EXERCISE GOAL —
Copy out every line in the entries below that includes "agent".

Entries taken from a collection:

* * * * * * * * *

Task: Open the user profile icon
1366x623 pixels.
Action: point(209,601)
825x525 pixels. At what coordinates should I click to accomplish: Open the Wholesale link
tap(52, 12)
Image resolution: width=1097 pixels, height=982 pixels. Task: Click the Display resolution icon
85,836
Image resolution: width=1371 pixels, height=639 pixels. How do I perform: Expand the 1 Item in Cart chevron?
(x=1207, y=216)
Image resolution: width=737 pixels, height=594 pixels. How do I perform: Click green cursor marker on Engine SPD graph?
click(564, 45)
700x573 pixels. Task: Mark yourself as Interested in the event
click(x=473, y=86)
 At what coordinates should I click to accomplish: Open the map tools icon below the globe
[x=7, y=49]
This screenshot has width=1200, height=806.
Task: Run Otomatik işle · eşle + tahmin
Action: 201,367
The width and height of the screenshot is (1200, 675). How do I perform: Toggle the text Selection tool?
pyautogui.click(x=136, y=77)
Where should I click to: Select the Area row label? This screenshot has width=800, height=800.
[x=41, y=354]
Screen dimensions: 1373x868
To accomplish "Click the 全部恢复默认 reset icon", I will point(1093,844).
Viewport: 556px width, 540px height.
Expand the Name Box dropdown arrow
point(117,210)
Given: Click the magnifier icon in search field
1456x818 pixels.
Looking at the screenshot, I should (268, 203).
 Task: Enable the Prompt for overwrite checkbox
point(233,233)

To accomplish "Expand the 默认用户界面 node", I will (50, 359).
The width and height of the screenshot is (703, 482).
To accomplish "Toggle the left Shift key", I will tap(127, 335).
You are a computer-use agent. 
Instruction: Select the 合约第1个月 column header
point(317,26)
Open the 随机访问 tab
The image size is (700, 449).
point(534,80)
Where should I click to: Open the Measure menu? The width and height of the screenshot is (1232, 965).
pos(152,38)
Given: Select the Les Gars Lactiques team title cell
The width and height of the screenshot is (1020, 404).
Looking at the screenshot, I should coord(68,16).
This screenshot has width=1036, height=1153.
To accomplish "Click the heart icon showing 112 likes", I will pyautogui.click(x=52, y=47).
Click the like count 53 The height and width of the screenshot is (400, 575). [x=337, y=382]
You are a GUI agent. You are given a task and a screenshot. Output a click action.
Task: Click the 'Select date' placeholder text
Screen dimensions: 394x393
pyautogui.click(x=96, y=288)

* * * * * * * * *

TASK RESULT —
You are a computer-use agent. 
You are a GUI agent. You are given a task and a screenshot. Output a click action.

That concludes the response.